Saved data entries
"""
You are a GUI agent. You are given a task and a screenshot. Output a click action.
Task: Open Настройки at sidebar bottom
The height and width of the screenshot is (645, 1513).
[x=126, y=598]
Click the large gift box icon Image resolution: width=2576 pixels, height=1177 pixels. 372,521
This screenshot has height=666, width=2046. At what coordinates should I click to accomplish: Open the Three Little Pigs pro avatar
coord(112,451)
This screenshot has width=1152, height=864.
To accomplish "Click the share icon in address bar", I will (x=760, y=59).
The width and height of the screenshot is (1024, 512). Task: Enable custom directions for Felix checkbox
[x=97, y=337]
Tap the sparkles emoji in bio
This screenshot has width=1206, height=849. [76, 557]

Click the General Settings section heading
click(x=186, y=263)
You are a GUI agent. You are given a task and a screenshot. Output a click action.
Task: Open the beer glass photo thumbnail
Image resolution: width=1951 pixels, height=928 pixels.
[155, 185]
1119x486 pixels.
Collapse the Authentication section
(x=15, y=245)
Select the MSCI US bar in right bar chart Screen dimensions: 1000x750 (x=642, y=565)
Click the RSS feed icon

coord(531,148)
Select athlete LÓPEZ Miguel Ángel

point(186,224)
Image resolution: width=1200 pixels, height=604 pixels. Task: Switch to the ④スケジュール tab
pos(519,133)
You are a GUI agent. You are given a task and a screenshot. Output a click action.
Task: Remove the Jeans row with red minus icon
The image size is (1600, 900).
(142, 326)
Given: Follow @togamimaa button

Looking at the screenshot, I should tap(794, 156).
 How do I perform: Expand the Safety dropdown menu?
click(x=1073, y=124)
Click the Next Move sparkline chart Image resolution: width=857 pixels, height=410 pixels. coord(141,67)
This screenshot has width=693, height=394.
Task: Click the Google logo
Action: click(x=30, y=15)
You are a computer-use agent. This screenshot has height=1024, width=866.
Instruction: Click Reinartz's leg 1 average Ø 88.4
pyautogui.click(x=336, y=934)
"""
TASK STATEMENT: So that no detail is lost, give every line of the data again exactly.

OUTPUT FOR THIS EXERCISE:
You are a GUI agent. You are given a task and a screenshot. Output a click action.
Task: Open Настройки at sidebar bottom
The height and width of the screenshot is (645, 1513).
[x=126, y=598]
Click the large gift box icon Image resolution: width=2576 pixels, height=1177 pixels. 372,521
This screenshot has height=666, width=2046. At what coordinates should I click to accomplish: Open the Three Little Pigs pro avatar
coord(112,451)
This screenshot has width=1152, height=864.
To accomplish "Click the share icon in address bar", I will (x=760, y=59).
The width and height of the screenshot is (1024, 512). Task: Enable custom directions for Felix checkbox
[x=97, y=337]
Tap the sparkles emoji in bio
This screenshot has width=1206, height=849. [76, 557]

Click the General Settings section heading
click(x=186, y=263)
You are a GUI agent. You are given a task and a screenshot. Output a click action.
Task: Open the beer glass photo thumbnail
Image resolution: width=1951 pixels, height=928 pixels.
[155, 185]
1119x486 pixels.
Collapse the Authentication section
(x=15, y=245)
Select the MSCI US bar in right bar chart Screen dimensions: 1000x750 (x=642, y=565)
Click the RSS feed icon

coord(531,148)
Select athlete LÓPEZ Miguel Ángel

point(186,224)
Image resolution: width=1200 pixels, height=604 pixels. Task: Switch to the ④スケジュール tab
pos(519,133)
You are a GUI agent. You are given a task and a screenshot. Output a click action.
Task: Remove the Jeans row with red minus icon
The image size is (1600, 900).
(142, 326)
Given: Follow @togamimaa button

Looking at the screenshot, I should tap(794, 156).
 How do I perform: Expand the Safety dropdown menu?
click(x=1073, y=124)
Click the Next Move sparkline chart Image resolution: width=857 pixels, height=410 pixels. coord(141,67)
This screenshot has width=693, height=394.
Task: Click the Google logo
Action: click(x=30, y=15)
You are a computer-use agent. This screenshot has height=1024, width=866.
Instruction: Click Reinartz's leg 1 average Ø 88.4
pyautogui.click(x=336, y=934)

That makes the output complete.